__INSTRUCTIONS TO FOLLOW__. Beginning with the line that holds "Where should I click to: Click" and ending with the last line below, please copy every line exactly, add nothing, and leave out the pictures.

▼

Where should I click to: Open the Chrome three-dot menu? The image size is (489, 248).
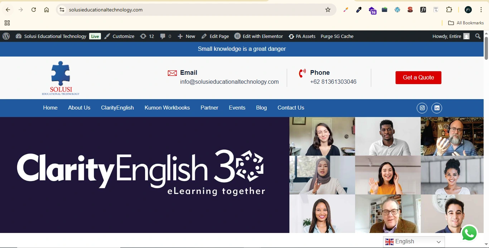[x=481, y=10]
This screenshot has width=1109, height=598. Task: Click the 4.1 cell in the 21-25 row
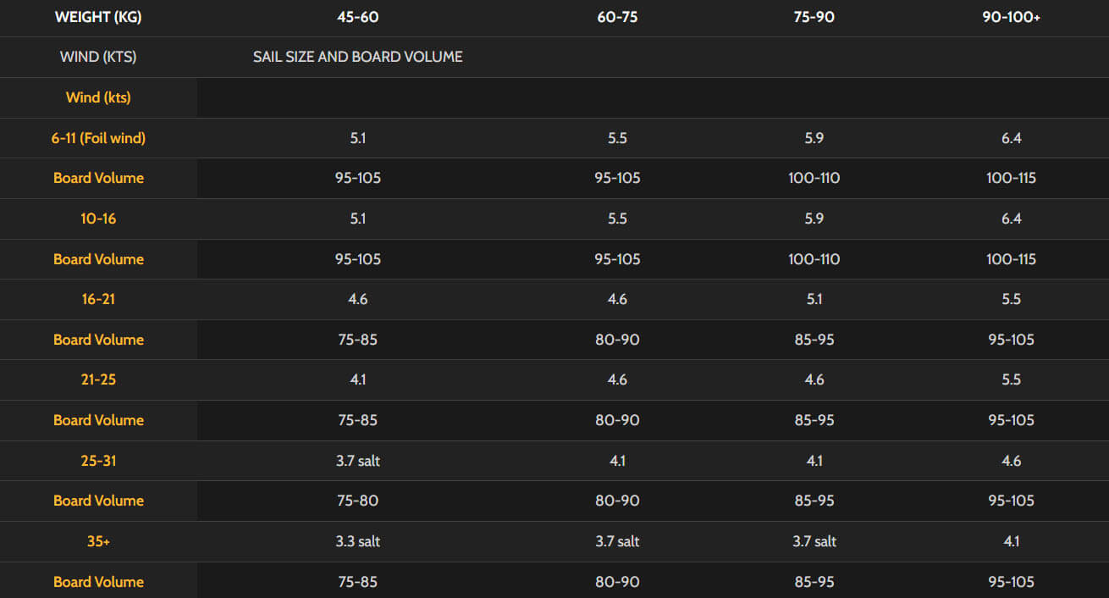point(357,379)
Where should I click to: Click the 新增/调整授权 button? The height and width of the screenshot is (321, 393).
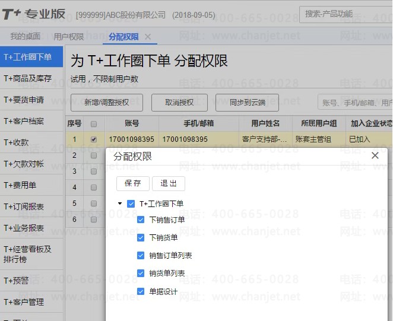(x=107, y=102)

▲

__ANSWER TO THE EXERCISE__.
Where should I click to: Click the 新增/调整授权 button? The height and width of the screenshot is (321, 393).
(x=107, y=102)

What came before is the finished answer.